■ TASK OBJECTIVE: Work out how many lines below contain the word "text", then give that number alone.

---------- DATA ----------

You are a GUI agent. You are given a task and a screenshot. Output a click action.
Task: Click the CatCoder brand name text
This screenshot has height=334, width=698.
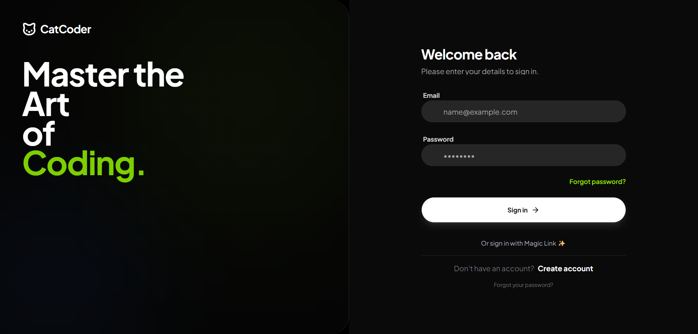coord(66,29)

----------
---------- DATA ----------

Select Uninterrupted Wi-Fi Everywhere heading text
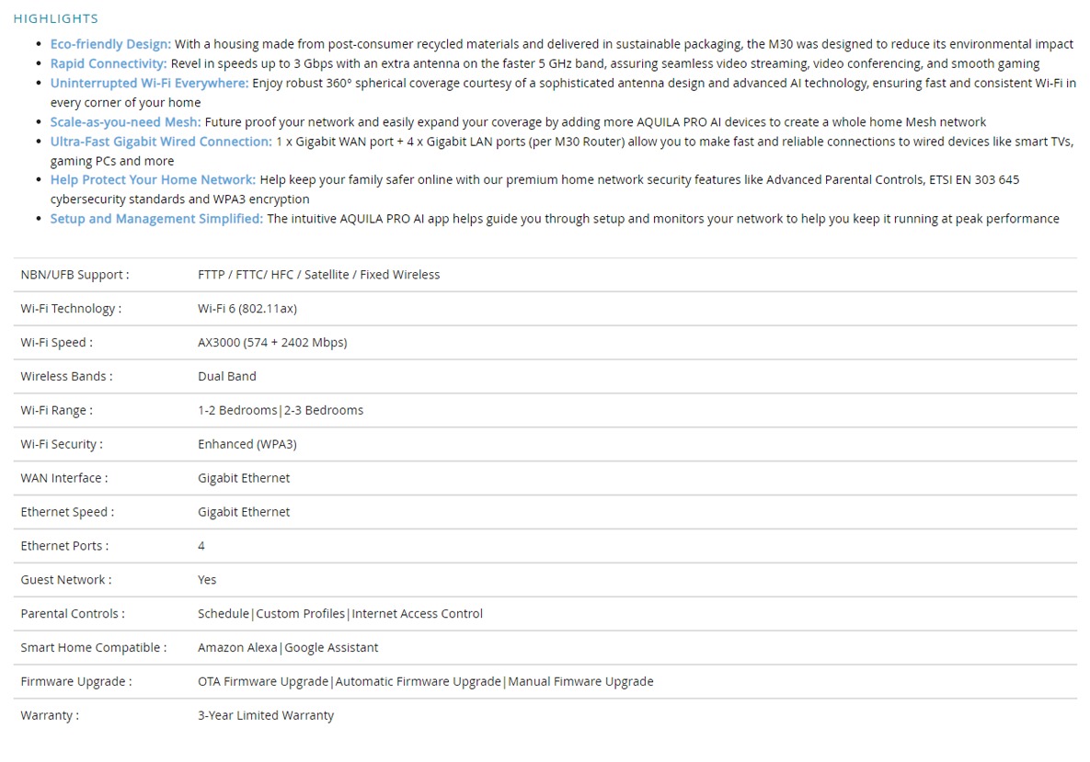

----------

■ WRITTEN RESPONSE: 2